Cities are the products of human social and economic development, and urbanization is the inevitable result of productivity improvement and social progress. Urban green space network is the only living infrastructure in the city, which provides essential space for the protection of urban biodiversity. Therefore, this paper proposes a heuristic decision tree model to construct the ecological urban green space network. The construction of ecological urban green space ecological network is studied based on the Geographical Information Systems (GIS) concepts. GIS and data mining technology are combined, to build the proposed decision tree model with monitoring and evaluation as the core, exploring its texture scale and characteristics, with green space types classified. Finally, the experimental results show that the proposed model can classify the types of green space in the natural geographical environment and play a decisive role in guiding the judgment of environmental monitoring and assessment. Therefore, the proposed algorithm has a positive effect on the monitoring and evaluation of the natural environment.

Keywords

Decision tree eco-city ecological network

1. Introduction

With the rapid development of the economy, the number and scale of cities have been increasing and expanding, the industrial scale and output value have been growing, and the living standard of residents has also been improving remarkably [1]. However, the people in the feeling of urbanization brings the rich material and spiritual life at the same time, having to face the increasingly severe ecological, densely populated, traffic congestion, environmental pollution, green land scarcity, which has become a limiting factor for the sustainable development of city [2, 21–24 , 2, 21–24].
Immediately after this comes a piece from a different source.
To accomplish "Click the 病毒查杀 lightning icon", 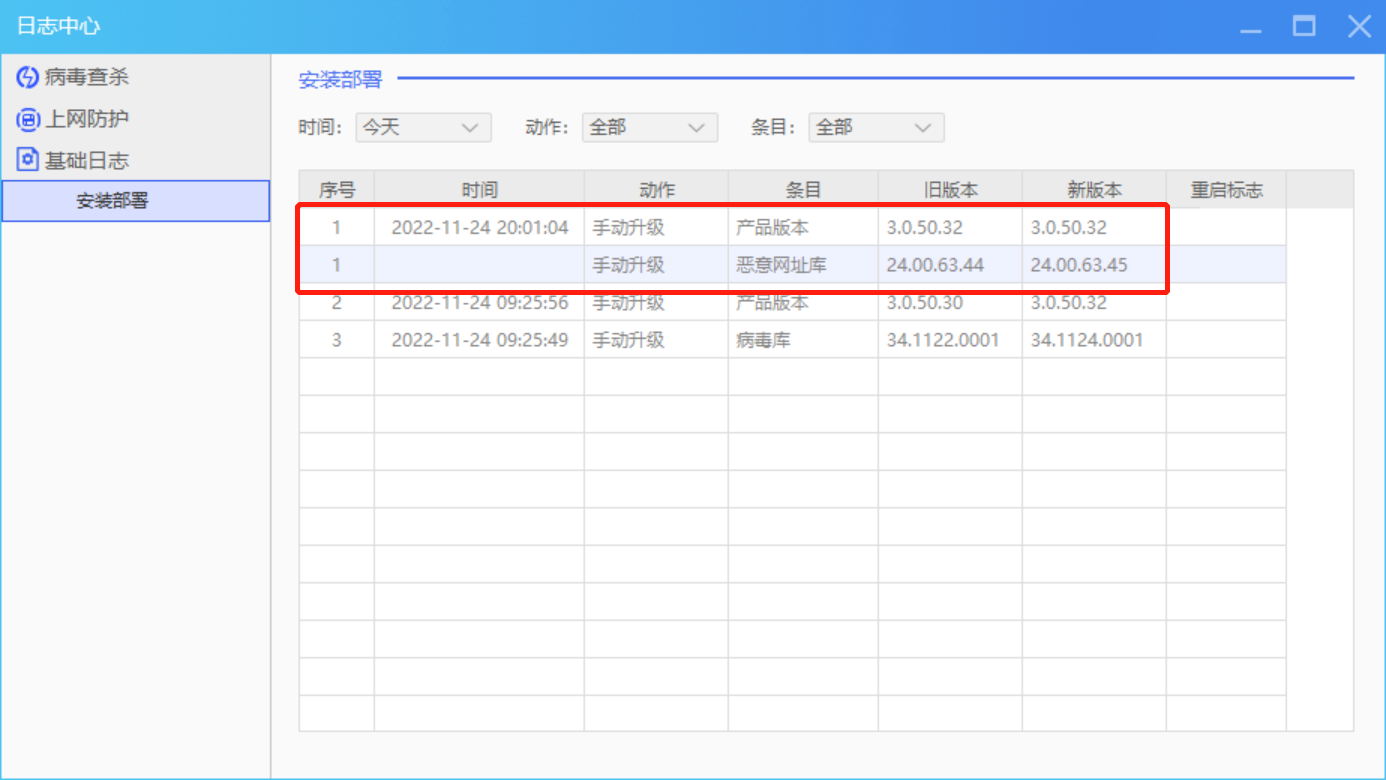I will tap(28, 77).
This paper proposes a heuristic decision tree algorithm for ecological urban green space network construction. The construction of ecological urban green space ecological network is studied based on GIS concepts. GIS and data mining technology are combined, to build the proposed decision tree model with monitoring and evaluation as the core, exploring its texture scale and characteristics, with green space types classified.
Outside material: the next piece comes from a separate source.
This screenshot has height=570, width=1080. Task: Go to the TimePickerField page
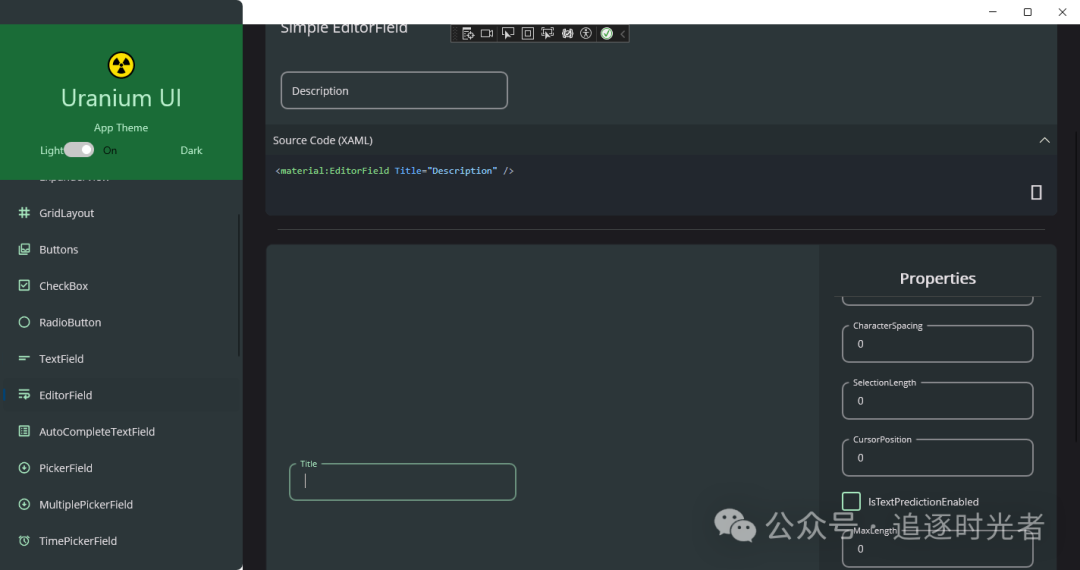pyautogui.click(x=78, y=541)
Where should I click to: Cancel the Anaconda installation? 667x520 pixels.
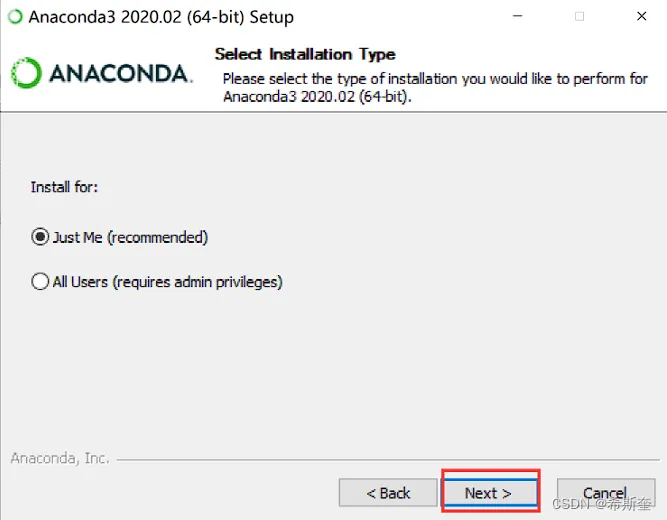(x=606, y=493)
The proposed decision tree classification method based on spectral and texture features can significantly improve the accuracy of a single ground class, the overall accuracy, and the kappa coefficients compared with the results obtained from simple spectral data.

This paper consists of five parts. In the first part, the background and significance of this paper are introduced. In the second part, the previous literature is reviewed, which lays a theoretical foundation for the writing of this article. In the third part, the research methods are discussed, including the fuzzy decision tree algorithm, judgment structure pruning algorithm, etc., and the decision tree model is constructed. In the fourth part, the constructed decision tree model is verified, and the evaluation results are obtained. The full text is summarized in the fifth part.

2. Related work

Since the 1990 s, ecological networks have been the concerned hotspots in the fields of ecological protection, landscape ecology, urban planning, and design. The interdisciplinary understanding of ecological networks has converged, and the network has gradually realized the functions of ecological leisure, aesthetics, and landscape [6]. However, the planning and practice of China’s ecological network started late, and the theoretical experiment on urban green space structure and the ecological network is still in its infancy, and its practical application is extremely scarce [7]. The lack of spatial structure ecological network makes it difficult to exert the ecological function of green space fully, and the optimization of the ecological role of green space is difficult to achieve on paper [8]. Therefore, optimizing the green space ecological network is the key to improving the efficiency of the urban green space system [9]. This theme is based on the national natural fund project: “based on high resolution remote sensing image evaluation index optimization study of ecological garden city” and “11th five-year plan” national science and technology support plan: “urban green space and ecological construction control key technology research and demonstration” of “building green ecological function optimization based on ecological network is the key technology research” as the background [10]. As part of the research project, the urban green space ecology network building technology and the problems existing in the evaluation system are aimed. Besides, GIS technology is discussed from the decision tree, and in the construction of green landscape ecology network theory and graph theory as guidance, to apply to the field of green ecological architecture and evaluation of the network [11 –13].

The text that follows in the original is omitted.